Restate word for word the lines of the records below, starting at the line that contains "Open the Show entries count dropdown" and ending at the line that contains "The height and width of the screenshot is (702, 1280).", with both of those lines included and nothing else.

==== Given records

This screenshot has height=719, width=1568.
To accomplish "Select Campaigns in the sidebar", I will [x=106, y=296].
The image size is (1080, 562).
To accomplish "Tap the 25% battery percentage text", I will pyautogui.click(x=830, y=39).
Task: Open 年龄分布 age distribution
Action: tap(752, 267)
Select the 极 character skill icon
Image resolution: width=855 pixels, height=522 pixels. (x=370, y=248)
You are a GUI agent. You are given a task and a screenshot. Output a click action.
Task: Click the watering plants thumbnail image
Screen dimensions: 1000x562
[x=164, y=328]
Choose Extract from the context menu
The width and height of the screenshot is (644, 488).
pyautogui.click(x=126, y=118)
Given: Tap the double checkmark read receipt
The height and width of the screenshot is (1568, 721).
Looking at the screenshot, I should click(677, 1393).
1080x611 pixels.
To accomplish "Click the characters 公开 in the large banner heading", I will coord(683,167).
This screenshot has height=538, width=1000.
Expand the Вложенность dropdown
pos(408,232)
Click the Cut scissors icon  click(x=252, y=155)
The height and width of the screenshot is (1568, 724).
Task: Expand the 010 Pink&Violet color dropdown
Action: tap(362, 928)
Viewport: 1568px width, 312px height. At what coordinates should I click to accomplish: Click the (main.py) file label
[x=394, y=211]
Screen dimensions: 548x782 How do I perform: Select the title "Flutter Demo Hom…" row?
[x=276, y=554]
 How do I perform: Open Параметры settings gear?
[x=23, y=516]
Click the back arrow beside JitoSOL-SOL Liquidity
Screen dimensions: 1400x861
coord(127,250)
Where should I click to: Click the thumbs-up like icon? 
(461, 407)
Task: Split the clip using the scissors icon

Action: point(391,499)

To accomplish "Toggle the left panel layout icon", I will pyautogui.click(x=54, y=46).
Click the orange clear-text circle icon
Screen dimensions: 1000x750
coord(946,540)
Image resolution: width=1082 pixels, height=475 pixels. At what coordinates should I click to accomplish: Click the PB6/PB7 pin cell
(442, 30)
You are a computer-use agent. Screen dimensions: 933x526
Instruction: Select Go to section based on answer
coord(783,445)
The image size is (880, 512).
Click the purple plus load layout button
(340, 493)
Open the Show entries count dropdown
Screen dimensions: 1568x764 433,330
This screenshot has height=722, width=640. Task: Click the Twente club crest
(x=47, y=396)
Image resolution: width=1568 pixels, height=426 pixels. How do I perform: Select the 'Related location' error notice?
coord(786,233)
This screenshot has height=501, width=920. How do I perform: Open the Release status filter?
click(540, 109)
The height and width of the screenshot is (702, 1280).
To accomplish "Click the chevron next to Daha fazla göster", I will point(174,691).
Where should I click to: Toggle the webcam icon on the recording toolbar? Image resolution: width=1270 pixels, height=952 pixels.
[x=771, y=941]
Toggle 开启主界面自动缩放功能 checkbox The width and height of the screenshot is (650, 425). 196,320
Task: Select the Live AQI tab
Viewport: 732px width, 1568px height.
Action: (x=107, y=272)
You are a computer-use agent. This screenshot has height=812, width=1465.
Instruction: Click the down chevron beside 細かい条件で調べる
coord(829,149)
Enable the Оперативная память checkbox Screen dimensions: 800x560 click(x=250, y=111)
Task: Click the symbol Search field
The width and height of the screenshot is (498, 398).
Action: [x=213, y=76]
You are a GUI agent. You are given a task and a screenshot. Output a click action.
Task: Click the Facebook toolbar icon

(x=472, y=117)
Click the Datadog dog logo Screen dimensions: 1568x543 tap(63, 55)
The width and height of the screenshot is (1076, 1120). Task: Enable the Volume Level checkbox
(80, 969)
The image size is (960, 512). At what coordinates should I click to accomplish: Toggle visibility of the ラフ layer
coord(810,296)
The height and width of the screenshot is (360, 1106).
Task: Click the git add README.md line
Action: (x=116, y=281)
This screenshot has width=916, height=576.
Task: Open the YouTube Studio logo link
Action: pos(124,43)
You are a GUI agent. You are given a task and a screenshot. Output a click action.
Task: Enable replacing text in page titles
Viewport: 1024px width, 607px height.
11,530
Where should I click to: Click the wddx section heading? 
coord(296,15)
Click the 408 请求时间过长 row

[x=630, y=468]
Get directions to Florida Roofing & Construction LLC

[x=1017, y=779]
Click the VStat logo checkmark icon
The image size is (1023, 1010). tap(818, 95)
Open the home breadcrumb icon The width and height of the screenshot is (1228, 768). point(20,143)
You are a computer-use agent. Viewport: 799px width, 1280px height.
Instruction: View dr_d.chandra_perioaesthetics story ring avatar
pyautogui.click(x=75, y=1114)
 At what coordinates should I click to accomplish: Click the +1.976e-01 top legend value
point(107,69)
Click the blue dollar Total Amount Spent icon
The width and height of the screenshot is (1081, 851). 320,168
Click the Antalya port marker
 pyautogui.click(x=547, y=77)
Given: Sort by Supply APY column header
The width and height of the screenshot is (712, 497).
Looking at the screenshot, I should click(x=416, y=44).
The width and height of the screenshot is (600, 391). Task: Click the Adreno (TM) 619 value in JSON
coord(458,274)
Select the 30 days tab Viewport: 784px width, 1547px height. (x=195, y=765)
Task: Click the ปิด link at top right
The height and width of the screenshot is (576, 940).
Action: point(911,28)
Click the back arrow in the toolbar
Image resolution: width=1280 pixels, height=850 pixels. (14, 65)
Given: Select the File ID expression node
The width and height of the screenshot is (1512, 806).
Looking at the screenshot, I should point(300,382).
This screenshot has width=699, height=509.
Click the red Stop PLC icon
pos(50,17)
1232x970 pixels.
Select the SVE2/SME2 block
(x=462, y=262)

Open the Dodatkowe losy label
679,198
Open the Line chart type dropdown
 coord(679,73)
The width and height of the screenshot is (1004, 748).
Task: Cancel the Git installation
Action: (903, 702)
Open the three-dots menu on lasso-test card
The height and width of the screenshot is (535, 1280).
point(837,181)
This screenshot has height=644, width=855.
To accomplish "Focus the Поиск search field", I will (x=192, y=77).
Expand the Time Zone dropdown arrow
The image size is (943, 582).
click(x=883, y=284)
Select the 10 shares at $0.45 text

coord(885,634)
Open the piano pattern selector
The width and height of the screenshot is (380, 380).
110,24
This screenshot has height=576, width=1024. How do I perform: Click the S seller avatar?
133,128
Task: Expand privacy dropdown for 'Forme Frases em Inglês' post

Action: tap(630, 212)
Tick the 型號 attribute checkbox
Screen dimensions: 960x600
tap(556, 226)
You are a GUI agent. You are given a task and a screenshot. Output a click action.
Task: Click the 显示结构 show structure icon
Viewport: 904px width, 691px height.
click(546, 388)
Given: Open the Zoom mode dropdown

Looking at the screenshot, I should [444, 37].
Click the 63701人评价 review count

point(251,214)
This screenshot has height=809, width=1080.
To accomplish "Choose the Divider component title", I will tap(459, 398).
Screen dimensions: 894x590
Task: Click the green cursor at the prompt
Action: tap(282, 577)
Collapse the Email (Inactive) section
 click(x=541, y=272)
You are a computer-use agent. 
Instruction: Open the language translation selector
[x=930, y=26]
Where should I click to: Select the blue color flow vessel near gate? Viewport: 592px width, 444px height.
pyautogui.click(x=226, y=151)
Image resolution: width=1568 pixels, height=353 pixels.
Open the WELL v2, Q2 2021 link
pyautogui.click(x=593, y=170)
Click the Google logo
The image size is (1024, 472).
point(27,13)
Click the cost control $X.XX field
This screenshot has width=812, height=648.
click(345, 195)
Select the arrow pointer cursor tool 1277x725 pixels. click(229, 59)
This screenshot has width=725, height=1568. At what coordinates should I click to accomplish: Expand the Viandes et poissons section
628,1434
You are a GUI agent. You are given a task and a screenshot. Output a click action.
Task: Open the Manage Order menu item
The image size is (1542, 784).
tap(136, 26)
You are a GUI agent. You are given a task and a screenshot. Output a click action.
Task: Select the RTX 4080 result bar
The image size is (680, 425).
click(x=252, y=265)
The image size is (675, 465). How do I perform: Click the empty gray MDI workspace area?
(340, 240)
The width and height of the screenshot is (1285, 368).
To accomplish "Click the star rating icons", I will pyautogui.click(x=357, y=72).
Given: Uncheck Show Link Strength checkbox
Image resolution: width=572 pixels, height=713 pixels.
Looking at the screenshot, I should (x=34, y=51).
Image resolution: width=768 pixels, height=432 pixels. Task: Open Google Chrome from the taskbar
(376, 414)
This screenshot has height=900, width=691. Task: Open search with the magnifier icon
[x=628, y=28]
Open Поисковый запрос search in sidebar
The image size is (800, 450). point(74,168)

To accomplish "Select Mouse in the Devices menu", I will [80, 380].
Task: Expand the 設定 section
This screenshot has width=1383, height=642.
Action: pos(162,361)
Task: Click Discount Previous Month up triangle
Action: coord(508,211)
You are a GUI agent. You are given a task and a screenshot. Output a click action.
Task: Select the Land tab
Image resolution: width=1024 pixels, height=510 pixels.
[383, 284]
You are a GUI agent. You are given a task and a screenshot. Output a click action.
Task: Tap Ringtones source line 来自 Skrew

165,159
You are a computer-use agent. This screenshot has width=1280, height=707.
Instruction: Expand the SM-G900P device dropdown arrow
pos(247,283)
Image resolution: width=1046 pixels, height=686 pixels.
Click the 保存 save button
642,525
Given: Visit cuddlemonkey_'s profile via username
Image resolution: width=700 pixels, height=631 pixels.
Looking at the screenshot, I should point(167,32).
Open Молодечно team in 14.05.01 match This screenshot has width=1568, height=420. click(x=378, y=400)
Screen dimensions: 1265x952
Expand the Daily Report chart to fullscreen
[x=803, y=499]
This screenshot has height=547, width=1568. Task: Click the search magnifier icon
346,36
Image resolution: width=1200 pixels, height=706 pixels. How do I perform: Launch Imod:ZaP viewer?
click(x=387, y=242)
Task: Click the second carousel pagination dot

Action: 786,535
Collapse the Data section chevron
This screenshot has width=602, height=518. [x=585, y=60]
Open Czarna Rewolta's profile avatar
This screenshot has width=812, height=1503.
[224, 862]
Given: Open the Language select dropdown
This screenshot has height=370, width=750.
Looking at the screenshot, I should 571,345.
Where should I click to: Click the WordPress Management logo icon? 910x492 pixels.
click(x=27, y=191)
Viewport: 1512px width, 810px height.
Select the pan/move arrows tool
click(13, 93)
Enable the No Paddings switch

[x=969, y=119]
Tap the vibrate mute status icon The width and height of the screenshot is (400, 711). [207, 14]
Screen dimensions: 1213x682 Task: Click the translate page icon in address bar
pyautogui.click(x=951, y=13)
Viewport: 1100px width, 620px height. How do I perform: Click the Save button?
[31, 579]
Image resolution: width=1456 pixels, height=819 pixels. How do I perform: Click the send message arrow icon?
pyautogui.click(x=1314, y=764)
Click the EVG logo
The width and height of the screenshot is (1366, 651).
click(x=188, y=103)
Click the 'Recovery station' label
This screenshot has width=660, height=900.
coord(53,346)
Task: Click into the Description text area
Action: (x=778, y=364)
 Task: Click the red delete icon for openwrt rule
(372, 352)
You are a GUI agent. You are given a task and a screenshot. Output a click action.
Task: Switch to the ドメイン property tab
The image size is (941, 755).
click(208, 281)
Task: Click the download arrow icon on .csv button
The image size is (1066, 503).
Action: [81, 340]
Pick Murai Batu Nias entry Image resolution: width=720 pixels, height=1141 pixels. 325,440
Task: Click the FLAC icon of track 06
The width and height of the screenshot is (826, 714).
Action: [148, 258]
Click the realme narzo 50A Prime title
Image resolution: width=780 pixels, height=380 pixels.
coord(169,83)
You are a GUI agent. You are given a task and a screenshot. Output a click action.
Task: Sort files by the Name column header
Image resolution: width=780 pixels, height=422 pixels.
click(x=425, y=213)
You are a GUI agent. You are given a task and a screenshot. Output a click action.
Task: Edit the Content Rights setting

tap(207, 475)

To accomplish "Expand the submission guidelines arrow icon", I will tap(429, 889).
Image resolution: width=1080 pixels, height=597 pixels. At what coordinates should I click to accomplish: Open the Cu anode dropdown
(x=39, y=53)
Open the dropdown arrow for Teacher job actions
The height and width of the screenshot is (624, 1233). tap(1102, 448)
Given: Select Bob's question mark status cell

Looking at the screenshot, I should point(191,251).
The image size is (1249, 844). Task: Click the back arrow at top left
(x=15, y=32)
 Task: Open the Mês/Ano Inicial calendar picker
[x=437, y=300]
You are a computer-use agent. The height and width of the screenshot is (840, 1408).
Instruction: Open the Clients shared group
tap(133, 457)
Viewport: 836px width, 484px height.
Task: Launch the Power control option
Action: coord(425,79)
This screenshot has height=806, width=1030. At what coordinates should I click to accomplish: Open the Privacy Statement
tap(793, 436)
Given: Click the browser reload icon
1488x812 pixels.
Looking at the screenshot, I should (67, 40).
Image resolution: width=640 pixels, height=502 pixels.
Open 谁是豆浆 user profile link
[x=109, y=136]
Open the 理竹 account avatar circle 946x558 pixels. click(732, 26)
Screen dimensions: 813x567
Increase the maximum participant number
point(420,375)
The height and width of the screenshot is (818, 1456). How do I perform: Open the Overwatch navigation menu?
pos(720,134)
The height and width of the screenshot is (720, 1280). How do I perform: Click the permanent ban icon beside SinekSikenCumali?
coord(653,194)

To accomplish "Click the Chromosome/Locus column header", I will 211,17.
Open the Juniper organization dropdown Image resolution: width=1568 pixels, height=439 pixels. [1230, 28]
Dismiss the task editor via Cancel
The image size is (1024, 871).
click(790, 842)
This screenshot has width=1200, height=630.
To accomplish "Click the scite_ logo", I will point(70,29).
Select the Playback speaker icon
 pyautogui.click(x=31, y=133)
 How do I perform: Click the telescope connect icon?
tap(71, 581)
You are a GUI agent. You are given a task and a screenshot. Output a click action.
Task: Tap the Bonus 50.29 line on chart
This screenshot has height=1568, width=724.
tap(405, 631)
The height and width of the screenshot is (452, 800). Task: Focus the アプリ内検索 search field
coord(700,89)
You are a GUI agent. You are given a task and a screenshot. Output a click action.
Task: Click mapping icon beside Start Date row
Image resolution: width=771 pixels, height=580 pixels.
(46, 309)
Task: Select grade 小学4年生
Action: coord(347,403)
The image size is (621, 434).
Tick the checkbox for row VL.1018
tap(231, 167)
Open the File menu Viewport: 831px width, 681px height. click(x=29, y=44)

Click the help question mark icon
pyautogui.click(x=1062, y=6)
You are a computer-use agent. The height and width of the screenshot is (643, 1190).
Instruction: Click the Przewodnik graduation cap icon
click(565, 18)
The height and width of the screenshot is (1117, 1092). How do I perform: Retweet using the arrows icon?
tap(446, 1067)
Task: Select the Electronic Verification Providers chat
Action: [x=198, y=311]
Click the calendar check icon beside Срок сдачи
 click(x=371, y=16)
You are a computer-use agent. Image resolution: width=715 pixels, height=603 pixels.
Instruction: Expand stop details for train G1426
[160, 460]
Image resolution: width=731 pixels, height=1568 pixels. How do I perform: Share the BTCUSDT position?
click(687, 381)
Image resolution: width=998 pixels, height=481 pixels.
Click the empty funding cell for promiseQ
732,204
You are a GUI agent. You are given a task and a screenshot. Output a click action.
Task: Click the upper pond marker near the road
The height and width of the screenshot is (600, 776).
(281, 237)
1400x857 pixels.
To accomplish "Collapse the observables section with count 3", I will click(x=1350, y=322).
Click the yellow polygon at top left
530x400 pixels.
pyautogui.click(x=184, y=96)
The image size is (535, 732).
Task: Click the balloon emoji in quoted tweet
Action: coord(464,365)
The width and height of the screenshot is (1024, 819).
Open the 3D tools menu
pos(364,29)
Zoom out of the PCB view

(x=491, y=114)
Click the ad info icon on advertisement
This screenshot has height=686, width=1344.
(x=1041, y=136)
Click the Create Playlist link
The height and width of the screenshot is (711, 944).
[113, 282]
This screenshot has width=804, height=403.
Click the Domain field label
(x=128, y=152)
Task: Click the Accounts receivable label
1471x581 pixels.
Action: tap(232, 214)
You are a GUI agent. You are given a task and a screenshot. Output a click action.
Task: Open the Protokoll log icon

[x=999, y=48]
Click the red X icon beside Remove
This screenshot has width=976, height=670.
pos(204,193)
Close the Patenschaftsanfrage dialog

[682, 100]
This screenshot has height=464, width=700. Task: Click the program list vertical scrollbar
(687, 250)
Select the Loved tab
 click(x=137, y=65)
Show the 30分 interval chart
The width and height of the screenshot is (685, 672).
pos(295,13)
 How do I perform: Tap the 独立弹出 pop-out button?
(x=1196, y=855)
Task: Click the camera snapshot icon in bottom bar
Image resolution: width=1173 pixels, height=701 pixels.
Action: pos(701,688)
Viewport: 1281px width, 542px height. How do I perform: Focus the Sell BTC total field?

========

Result of the exercise
Open the Show entries count dropdown
Screen dimensions: 1568x764 433,330
This screenshot has height=722, width=640. Task: Click the Twente club crest
(x=47, y=396)
Image resolution: width=1568 pixels, height=426 pixels. How do I perform: Select the 'Related location' error notice?
coord(786,233)
This screenshot has height=501, width=920. How do I perform: Open the Release status filter?
click(540, 109)
The height and width of the screenshot is (702, 1280).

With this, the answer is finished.